I changed my air filter to a K&N air filter which seemed to help a little bit. Then just recently I got the exhaust from the engine to the catalytic converter replaced under warranty (I just bought mine a month ago) and it doesnt seem to vibrate at all now when stopped in drive.


----------



## quadraria10 (Jul 6, 2010)

Just saw this post, and wanted to share my experience. I used to have a vibration at stops, that I could eliminate by putting the transmission into neutral. After doing a manual double drain and fill of the auto transmission fluid, no more vibration or rough idling whatsoever. I used the Castrol ATF for imports including Nissan. It also shifts beautifully. The Nissan service manual specifies to do drain and fill and repeat if fluid is still dirty. I did my second drain and fill a week after the first. By my calculation this means I have replaced approx 65% of the original ATF. Was going to do a third change to get to 80% or so but I got busy and then weather got cold. I will do another drain and fill when summer comes.


----------



## ckdub (Feb 11, 2014)

Did you require a new tranny drain plug washer in your flush? Plan to do in spring. Thanks


----------



## quadraria10 (Jul 6, 2010)

Says to in the manual, but when I called the dealership to get one, they said they would have to special order one, and added that they just reuse the old one. Nothing special about it, just a thin brass washer, but I do not know the exact size. I just reused my existing one. Checked for leak later and its fine. Good luck with it. Really makes a difference. I think it refreshes the lubricants and cleans the torque converter a bit, and consequently the torque converter runs smoother without the annoying vibration.


----------



## ckdub (Feb 11, 2014)

Thanks for the input. I'm def. going to do it this spring...110,000km so good time to that - looking at the Castrol Import or Valvoline Maxlife which both seem compatible...

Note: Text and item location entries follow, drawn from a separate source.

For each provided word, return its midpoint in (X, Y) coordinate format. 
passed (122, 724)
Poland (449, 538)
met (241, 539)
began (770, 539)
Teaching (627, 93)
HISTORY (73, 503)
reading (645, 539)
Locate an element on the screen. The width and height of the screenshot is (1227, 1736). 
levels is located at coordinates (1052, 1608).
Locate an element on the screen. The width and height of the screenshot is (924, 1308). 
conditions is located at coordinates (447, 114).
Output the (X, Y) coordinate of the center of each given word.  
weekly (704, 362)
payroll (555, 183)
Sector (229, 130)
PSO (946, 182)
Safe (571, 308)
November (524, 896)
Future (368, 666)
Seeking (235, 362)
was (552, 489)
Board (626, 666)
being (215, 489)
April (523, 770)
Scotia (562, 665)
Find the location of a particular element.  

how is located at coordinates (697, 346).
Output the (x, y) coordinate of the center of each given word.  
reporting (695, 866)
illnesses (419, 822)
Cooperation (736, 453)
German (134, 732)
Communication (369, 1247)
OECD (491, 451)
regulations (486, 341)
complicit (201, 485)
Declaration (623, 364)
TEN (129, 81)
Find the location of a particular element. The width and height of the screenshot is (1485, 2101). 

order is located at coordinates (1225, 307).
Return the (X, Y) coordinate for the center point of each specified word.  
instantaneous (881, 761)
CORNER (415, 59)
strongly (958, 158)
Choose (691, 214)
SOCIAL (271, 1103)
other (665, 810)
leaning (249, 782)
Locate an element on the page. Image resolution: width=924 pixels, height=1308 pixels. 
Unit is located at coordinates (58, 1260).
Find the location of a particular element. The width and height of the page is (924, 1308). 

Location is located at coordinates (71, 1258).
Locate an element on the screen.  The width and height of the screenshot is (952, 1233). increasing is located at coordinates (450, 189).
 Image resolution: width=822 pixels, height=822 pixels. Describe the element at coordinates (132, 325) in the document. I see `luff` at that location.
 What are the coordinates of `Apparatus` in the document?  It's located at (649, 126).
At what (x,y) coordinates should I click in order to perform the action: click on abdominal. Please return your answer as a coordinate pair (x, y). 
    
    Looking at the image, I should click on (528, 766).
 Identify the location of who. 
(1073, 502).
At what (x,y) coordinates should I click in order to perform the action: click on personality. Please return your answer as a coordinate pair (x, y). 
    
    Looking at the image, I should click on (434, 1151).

Then maybe look into coolant drain/fill... now's the time to ensure this drives another 110,000 or more... that I think I need genuine nissan coolant?

Wonder if time to do transfer case or rear diff fluild. I will do a search to see if there's any DIY instructions for those items.


----------



## rogoman (Dec 16, 2004)

glom said:


> Hello all,
> 
> i am new to this site. I took my 2005 xtrail 123,000 km 2.5 engine for an oil change and maintenance package 2 (canada) with dealer. ended up getting a transmission flush, interior cabin filter change, brake clean up/lubrication and tires rotated. Problem is before i brought the car in it purred like a kitty and drove great NOW
> 1. eratic idling when in drive but stopped and engine rattles
> ...


From reading your post, it sounds like maybe a cylinder is not firing. How does it idle when in park or neutral? You might want to do an ECU code readout to see if any fault codes got set.

I try to tell people to avoid doing A/T flushes unless absolutely necessary. Many times flushes introduce new problems.


----------



## ckdub (Feb 11, 2014)

rogoman said:


> ...
> 
> I try to tell people to avoid doing A/T flushes unless absolutely necessary. Many times flushes introduce new problems.


How/when can you tell it's absolutely necessary - until then just top up as required?? Or are you mean avoid the flush and opt for less invasive drain/refill a couple times?


----------



## quadraria10 (Jul 6, 2010)

I would stay away from the flush as well, but nothing wrong with doing a drain and fill. Just make sure you use appropriate transmission fluid. Re coolant I used Prestone multi vehicle for Japanese cars. For front transfer case and rear differential used Valvoline Gear oil. If your coolant has never been changed, I would say its due now. I would stay away from places that flush and then recycle and condition the coolant. Probably not as bad as Transmission flush in terms of risk of damaging your vehicle, but I am convinced its not as good as using fresh coolant. Front transfer case gear oil is worth changing. Mine was filthy and degrading. Unlike the rear its a pain to get at, and I suspect many owners neglect having it changed.


----------



## rogoman (Dec 16, 2004)

ckdub said:


> How/when can you tell it's absolutely necessary - until then just top up as required?? Or are you mean avoid the flush and opt for less invasive drain/refill a couple times?


Just avoid the flush and only do a drain/refill like every 30,000 mi. If the A/T is just not working correctly and everything else was tried, then as a last resort, a flush might be warranted.


----------